Wednesday 27 March 2013, 7pm
Meeting at Banner Repeater
Reading extract from Counter Intelligence
Counter Intelligence is a catalogue of self-published and autonomous print creations from the hands-on exhibition of zines, comics, pamphlets and other self-produced print at the 121 Centre, Brixton in 1995 organised by Jason Skeet & Mark Pawson.
Reviews 250 titles, plus short essays looking at specifics of autonomous self-publishing as well as placing this activity in a wider context; Autonomy, Dialectics of desk-top-publishing, Cultural Noise, Appropriate Scale Publishing, Price No Object/ Priceless Objects, Postal Pleasure, Refusing regularity, A Zinester Rants, The Free Information Network, E-zinesand computer bulletin boards, Autobio Comix, and a Non-exhaustive resources section.
The COUNTER INTELLIGENCE exhibition was also shown at Gavin Brown’s enterprise in New York and included in Hans-Ulrich Obrist’s 1996 live-life/life-live project. A vital doccument of its time.
We will be reading an 8 page extract reprinted by Mark Pawson for the Reading Group. Pick up a copy from Banner Repeater and X Marks the Bökship.
Size A4 / 28 pages
Artists’ Magazines, An Alternative Place for Art
By Gwen Allen
Published by MIT Press, 2011
Wednesday 13 March 7 – 9pm at X Marks the Bokship
Reading Chapter 7: Artists’ Magazines in the 80s.
Magazine publishing is an exercise in ephemerality and transience; each issue goes out in the world only to be rendered obsolete by the next. To publish a magazine is to enter into a heightened relationship with the present moment. During the 1960s and 1970s, magazines became an important new site of artistic practice, functioning as an alternative exhibition space for the dematerialized practices of conceptual art. Artists created works expressly for these mass-produced, hand-editioned pages, using the ephemerality and the materiality of the magazine to challenge the conventions of both artistic medium and gallery. In Artists’ Magazines, Gwen Allen looks at the most important of these magazines in their heyday (the 1960s to the 1980s) and compiles a comprehensive, illustrated directory of hundreds of others.
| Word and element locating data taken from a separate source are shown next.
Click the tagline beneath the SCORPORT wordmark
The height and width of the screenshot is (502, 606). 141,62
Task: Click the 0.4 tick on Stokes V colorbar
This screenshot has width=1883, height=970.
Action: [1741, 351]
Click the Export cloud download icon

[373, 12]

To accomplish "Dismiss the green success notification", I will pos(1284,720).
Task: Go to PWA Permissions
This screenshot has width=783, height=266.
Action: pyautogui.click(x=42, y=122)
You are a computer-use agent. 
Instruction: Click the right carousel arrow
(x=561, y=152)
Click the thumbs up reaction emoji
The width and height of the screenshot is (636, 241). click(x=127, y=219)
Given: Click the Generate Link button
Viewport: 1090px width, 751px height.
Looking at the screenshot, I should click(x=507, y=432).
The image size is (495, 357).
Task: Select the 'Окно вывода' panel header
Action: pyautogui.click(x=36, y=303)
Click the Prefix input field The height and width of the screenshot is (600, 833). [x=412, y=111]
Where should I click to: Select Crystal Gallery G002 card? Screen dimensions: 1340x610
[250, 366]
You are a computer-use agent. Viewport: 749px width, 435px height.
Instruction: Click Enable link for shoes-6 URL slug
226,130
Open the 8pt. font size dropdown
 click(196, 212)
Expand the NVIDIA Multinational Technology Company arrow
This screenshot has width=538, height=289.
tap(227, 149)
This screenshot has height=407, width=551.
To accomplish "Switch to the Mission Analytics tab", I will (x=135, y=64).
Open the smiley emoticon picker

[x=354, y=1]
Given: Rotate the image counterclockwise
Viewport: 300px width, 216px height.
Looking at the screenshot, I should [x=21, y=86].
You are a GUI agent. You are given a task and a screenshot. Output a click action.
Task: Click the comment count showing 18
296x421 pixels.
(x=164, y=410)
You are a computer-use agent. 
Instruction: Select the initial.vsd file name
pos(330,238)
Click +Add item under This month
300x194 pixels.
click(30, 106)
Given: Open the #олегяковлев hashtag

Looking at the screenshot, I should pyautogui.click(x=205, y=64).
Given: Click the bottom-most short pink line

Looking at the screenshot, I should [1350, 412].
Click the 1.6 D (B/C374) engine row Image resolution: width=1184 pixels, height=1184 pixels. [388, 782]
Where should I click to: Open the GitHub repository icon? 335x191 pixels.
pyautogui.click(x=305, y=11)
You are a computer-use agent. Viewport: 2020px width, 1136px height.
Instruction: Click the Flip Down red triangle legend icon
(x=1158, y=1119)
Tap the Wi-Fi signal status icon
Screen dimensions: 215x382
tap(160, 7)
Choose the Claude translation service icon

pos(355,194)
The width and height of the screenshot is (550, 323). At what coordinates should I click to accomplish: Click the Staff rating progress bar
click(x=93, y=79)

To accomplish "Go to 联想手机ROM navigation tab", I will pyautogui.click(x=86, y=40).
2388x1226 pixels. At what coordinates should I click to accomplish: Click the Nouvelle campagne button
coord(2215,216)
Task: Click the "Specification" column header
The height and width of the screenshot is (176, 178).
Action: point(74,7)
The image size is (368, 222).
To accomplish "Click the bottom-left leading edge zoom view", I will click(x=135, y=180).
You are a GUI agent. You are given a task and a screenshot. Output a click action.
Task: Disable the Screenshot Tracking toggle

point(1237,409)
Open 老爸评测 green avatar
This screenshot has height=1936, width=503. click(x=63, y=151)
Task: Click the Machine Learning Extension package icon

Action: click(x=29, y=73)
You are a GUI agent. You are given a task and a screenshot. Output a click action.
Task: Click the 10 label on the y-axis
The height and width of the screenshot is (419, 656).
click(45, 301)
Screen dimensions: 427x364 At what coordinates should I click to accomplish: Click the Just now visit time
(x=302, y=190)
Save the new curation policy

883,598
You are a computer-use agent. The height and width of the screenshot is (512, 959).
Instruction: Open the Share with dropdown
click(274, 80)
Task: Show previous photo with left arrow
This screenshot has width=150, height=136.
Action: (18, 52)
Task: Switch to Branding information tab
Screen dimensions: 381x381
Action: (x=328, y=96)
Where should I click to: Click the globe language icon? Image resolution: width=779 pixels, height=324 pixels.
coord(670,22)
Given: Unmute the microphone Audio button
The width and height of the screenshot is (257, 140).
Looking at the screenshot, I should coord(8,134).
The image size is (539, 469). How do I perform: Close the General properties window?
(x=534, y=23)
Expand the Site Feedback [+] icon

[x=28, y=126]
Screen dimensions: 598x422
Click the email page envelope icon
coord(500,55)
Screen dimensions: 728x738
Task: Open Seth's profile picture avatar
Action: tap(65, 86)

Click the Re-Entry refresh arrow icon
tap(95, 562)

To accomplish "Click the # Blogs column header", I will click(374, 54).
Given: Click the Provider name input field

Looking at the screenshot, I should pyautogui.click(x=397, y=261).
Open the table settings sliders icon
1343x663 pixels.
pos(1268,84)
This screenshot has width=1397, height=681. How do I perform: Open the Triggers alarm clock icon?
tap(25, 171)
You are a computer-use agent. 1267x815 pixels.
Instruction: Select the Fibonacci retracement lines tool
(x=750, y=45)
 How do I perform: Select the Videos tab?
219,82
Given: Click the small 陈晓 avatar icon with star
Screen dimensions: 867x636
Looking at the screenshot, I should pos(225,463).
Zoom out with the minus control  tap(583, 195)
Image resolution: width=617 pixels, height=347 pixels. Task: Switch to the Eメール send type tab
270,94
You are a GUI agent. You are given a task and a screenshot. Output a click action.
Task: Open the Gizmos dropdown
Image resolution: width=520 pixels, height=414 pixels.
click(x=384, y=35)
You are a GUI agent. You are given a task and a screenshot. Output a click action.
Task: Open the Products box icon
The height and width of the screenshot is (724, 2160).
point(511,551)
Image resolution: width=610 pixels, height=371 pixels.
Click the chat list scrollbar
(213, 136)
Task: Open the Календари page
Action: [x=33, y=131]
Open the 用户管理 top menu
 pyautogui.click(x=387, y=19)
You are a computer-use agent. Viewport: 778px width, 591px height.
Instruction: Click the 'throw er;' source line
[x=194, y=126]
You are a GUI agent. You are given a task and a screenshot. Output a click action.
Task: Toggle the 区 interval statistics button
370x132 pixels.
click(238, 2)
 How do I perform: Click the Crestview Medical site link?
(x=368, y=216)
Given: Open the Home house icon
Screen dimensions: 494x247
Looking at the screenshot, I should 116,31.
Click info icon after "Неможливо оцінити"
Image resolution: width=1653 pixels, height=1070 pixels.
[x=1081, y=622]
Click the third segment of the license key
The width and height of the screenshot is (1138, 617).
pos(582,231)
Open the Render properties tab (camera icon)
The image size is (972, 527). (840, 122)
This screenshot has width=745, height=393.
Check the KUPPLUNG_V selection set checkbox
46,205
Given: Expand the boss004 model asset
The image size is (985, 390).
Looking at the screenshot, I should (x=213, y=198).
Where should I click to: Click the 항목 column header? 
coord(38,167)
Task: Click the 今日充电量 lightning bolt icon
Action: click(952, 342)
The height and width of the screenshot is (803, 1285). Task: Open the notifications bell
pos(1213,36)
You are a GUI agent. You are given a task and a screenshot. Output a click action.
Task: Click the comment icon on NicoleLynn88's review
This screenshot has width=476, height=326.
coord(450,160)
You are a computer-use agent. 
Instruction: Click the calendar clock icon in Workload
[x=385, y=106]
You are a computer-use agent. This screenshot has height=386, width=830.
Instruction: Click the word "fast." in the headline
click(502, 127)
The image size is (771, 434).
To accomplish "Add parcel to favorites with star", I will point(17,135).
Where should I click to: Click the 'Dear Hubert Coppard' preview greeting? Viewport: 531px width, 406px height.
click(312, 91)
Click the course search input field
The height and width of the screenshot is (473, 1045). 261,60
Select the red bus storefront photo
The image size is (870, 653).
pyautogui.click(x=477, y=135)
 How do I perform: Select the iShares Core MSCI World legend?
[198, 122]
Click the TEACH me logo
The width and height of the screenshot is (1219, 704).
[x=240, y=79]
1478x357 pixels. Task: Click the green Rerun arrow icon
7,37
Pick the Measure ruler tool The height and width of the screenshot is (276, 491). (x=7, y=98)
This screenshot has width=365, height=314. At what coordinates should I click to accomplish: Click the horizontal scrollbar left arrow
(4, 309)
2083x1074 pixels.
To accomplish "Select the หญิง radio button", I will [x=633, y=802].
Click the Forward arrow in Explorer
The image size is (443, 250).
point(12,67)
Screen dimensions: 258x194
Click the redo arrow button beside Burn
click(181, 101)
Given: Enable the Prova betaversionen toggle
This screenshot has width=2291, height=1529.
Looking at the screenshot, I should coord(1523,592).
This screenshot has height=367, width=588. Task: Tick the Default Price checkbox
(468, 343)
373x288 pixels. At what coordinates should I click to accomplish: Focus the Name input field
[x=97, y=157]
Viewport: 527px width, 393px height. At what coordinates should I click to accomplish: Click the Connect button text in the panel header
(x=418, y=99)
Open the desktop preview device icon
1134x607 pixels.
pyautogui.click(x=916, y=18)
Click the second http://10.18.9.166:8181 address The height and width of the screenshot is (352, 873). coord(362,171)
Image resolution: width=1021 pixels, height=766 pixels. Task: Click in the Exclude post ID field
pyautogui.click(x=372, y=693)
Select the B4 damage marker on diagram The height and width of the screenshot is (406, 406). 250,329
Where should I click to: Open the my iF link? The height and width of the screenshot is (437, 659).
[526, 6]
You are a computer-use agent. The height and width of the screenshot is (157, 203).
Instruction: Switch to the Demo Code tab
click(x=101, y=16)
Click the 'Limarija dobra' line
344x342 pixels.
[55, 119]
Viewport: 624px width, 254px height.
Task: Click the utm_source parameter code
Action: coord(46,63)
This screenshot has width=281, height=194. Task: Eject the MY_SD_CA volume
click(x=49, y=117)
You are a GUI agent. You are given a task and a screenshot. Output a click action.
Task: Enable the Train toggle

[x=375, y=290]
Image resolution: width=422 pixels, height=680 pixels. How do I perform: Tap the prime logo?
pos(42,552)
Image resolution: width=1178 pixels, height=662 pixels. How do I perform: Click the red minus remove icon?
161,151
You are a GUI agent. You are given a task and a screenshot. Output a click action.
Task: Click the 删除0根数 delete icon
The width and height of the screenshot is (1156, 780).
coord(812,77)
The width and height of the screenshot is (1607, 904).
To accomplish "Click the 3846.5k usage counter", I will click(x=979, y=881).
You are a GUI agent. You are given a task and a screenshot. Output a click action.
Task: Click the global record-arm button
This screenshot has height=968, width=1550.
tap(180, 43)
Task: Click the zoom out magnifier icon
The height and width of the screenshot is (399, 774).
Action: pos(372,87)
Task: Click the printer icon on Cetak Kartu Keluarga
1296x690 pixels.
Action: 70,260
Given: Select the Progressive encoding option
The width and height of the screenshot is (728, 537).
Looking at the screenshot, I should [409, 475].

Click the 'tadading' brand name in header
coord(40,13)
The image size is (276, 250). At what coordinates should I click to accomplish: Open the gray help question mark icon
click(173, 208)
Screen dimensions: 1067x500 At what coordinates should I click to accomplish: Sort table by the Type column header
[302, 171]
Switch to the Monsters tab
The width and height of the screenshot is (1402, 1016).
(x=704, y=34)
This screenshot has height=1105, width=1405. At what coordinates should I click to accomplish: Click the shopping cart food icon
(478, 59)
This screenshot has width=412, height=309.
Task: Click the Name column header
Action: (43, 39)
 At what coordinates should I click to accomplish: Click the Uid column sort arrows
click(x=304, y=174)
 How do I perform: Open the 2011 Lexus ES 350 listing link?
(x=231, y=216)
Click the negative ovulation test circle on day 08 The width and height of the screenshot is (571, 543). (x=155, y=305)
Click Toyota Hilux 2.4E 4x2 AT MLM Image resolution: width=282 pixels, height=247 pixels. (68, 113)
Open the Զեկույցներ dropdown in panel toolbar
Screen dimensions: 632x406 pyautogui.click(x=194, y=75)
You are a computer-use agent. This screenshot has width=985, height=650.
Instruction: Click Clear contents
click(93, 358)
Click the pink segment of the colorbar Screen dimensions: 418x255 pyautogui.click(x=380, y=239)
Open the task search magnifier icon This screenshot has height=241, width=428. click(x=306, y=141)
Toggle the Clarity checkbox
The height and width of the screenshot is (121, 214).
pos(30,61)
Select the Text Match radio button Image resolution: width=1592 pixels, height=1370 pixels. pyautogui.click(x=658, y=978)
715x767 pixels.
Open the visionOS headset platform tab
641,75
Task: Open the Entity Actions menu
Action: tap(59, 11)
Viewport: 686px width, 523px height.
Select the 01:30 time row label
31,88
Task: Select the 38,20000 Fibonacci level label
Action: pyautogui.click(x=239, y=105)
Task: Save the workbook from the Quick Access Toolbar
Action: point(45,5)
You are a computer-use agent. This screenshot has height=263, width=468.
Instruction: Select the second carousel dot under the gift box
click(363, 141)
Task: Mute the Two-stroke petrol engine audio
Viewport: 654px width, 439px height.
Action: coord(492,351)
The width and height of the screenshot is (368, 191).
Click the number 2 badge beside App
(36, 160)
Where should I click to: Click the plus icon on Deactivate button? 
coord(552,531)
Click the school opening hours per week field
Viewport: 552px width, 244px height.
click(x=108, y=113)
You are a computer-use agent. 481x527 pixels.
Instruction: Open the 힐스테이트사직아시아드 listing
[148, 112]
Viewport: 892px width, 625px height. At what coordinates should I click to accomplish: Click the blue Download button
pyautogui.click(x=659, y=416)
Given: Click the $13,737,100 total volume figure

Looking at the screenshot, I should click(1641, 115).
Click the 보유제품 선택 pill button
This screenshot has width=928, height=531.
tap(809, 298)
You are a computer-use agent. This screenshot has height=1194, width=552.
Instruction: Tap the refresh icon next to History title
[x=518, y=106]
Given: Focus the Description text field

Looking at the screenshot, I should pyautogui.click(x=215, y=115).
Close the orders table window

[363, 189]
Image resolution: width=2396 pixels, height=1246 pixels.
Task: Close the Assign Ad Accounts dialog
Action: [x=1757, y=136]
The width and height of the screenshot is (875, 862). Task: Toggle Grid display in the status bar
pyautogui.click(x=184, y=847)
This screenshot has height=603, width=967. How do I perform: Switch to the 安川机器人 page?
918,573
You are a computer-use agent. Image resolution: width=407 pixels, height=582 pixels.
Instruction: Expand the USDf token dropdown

Among the magazines Allen examines are Aspen (1965–1971), a multimedia magazine in a box—issues included Super-8 films, flexi-disc records, critical writings, artists’ postage stamps, and collectible chapbooks; Avalanche (1970-1976), which expressed the countercultural character of the emerging SoHo art community through its interviews and artist-designed contributions; Art-Rite (1973-1978), an irreverent zine with a disposable, newsprint format; Real Life (1979-1994), published by Thomas Lawson and Susan Morgan as a forum for the Pictures generation; 0 to 9 (1967–1969), a mimeographed poetry magazine founded by Vito Acconci and Bernadette Meyer; FILE (1972–1989), founded by the Canadian collective General Idea, its cover design a sly parody of Life magazine; and Interfunktionen (1968–1975), founded to protest the conservative curatorial strategies of Documenta. These and the other magazines Allen examines expressed their differences from mainstream media in both form and content: they cast their homemade, DIY quality against the slickness of an Artforum, and they created work that defied the formalist orthodoxy of the day. (A work by John Baldessari from the late 1960s shows a photograph of Artforum, captioned “THIS IS NOT TO BE LOOKED AT.”) Artists’ Magazines, featuring abundant color illustrations of magazine covers and content, offers an essential guide to a little-explored medium.